# YOUR GOAL
Exact copies of the records below are required.

# RECORDS FOR THE TASK
[Start of section]

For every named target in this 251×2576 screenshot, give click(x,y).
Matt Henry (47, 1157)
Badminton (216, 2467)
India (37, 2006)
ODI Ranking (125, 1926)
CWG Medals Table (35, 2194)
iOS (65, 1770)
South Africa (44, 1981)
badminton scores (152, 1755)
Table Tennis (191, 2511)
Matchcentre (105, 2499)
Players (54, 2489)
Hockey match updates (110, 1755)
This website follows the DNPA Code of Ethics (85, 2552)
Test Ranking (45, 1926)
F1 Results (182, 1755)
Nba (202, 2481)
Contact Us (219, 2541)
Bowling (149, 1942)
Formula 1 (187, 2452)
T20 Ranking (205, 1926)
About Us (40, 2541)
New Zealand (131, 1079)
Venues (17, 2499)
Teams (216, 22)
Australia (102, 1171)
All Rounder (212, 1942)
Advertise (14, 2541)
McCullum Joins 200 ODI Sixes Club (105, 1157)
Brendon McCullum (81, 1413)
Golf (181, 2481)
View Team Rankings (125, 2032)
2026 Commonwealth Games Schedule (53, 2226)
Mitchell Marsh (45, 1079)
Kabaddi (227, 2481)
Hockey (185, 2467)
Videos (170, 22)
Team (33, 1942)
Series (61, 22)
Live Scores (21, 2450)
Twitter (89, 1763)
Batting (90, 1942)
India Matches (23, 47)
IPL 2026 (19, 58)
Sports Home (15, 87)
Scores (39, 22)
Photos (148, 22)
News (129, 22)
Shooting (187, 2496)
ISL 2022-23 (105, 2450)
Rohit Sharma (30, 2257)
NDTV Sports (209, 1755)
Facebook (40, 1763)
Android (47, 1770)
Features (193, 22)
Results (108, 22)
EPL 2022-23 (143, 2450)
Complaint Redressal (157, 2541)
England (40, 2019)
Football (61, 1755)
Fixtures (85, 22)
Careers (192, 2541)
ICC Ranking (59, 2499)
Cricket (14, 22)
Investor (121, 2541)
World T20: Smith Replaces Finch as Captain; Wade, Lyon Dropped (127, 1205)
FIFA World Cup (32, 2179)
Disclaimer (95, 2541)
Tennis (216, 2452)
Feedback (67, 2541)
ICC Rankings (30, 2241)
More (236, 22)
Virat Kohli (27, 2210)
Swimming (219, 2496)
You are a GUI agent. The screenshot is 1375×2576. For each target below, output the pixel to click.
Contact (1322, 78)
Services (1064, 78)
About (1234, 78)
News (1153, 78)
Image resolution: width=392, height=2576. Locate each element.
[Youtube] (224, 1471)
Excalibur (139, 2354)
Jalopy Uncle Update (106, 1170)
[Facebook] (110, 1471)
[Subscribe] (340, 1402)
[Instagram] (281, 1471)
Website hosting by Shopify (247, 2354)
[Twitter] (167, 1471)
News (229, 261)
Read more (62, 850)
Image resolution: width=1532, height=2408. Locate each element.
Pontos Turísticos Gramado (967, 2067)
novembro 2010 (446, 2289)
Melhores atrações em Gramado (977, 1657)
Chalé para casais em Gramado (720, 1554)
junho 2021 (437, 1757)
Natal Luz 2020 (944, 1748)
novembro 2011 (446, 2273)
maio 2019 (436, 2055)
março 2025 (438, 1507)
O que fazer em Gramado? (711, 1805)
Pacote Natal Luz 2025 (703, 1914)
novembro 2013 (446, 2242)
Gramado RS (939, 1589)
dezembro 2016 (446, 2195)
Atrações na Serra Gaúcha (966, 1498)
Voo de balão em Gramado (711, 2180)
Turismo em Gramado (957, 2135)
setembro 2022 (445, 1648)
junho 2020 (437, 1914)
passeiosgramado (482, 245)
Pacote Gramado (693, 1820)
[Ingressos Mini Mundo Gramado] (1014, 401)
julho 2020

[End of section]

# EXERCISE SOLUTION
For every named target in this 251×2576 screenshot, give click(x,y).
Matt Henry (47, 1157)
Badminton (216, 2467)
India (37, 2006)
ODI Ranking (125, 1926)
CWG Medals Table (35, 2194)
iOS (65, 1770)
South Africa (44, 1981)
badminton scores (152, 1755)
Table Tennis (191, 2511)
Matchcentre (105, 2499)
Players (54, 2489)
Hockey match updates (110, 1755)
This website follows the DNPA Code of Ethics (85, 2552)
Test Ranking (45, 1926)
F1 Results (182, 1755)
Nba (202, 2481)
Contact Us (219, 2541)
Bowling (149, 1942)
Formula 1 (187, 2452)
T20 Ranking (205, 1926)
About Us (40, 2541)
New Zealand (131, 1079)
Venues (17, 2499)
Teams (216, 22)
Australia (102, 1171)
All Rounder (212, 1942)
Advertise (14, 2541)
McCullum Joins 200 ODI Sixes Club (105, 1157)
Brendon McCullum (81, 1413)
Golf (181, 2481)
View Team Rankings (125, 2032)
2026 Commonwealth Games Schedule (53, 2226)
Mitchell Marsh (45, 1079)
Kabaddi (227, 2481)
Hockey (185, 2467)
Videos (170, 22)
Team (33, 1942)
Series (61, 22)
Live Scores (21, 2450)
Twitter (89, 1763)
Batting (90, 1942)
India Matches (23, 47)
IPL 2026 (19, 58)
Sports Home (15, 87)
Scores (39, 22)
Photos (148, 22)
News (129, 22)
Shooting (187, 2496)
ISL 2022-23 (105, 2450)
Rohit Sharma (30, 2257)
NDTV Sports (209, 1755)
Facebook (40, 1763)
Android (47, 1770)
Features (193, 22)
Results (108, 22)
EPL 2022-23 (143, 2450)
Complaint Redressal (157, 2541)
England (40, 2019)
Football (61, 1755)
Fixtures (85, 22)
Careers (192, 2541)
ICC Ranking (59, 2499)
Cricket (14, 22)
Investor (121, 2541)
World T20: Smith Replaces Finch as Captain; Wade, Lyon Dropped (127, 1205)
FIFA World Cup (32, 2179)
Disclaimer (95, 2541)
Tennis (216, 2452)
Feedback (67, 2541)
ICC Rankings (30, 2241)
More (236, 22)
Virat Kohli (27, 2210)
Swimming (219, 2496)
You are a GUI agent. The screenshot is 1375×2576. For each target below, output the pixel to click.
Contact (1322, 78)
Services (1064, 78)
About (1234, 78)
News (1153, 78)
Image resolution: width=392, height=2576. Locate each element.
[Youtube] (224, 1471)
Excalibur (139, 2354)
Jalopy Uncle Update (106, 1170)
[Facebook] (110, 1471)
[Subscribe] (340, 1402)
[Instagram] (281, 1471)
Website hosting by Shopify (247, 2354)
[Twitter] (167, 1471)
News (229, 261)
Read more (62, 850)
Image resolution: width=1532, height=2408. Locate each element.
Pontos Turísticos Gramado (967, 2067)
novembro 2010 (446, 2289)
Melhores atrações em Gramado (977, 1657)
Chalé para casais em Gramado (720, 1554)
junho 2021 (437, 1757)
Natal Luz 2020 (944, 1748)
novembro 2011 (446, 2273)
maio 2019 (436, 2055)
março 2025 (438, 1507)
O que fazer em Gramado? (711, 1805)
Pacote Natal Luz 2025 (703, 1914)
novembro 2013 (446, 2242)
Gramado RS (939, 1589)
dezembro 2016 (446, 2195)
Atrações na Serra Gaúcha (966, 1498)
Voo de balão em Gramado (711, 2180)
Turismo em Gramado (957, 2135)
setembro 2022 (445, 1648)
junho 2020 (437, 1914)
passeiosgramado (482, 245)
Pacote Gramado (693, 1820)
[Ingressos Mini Mundo Gramado] (1014, 401)
julho 2020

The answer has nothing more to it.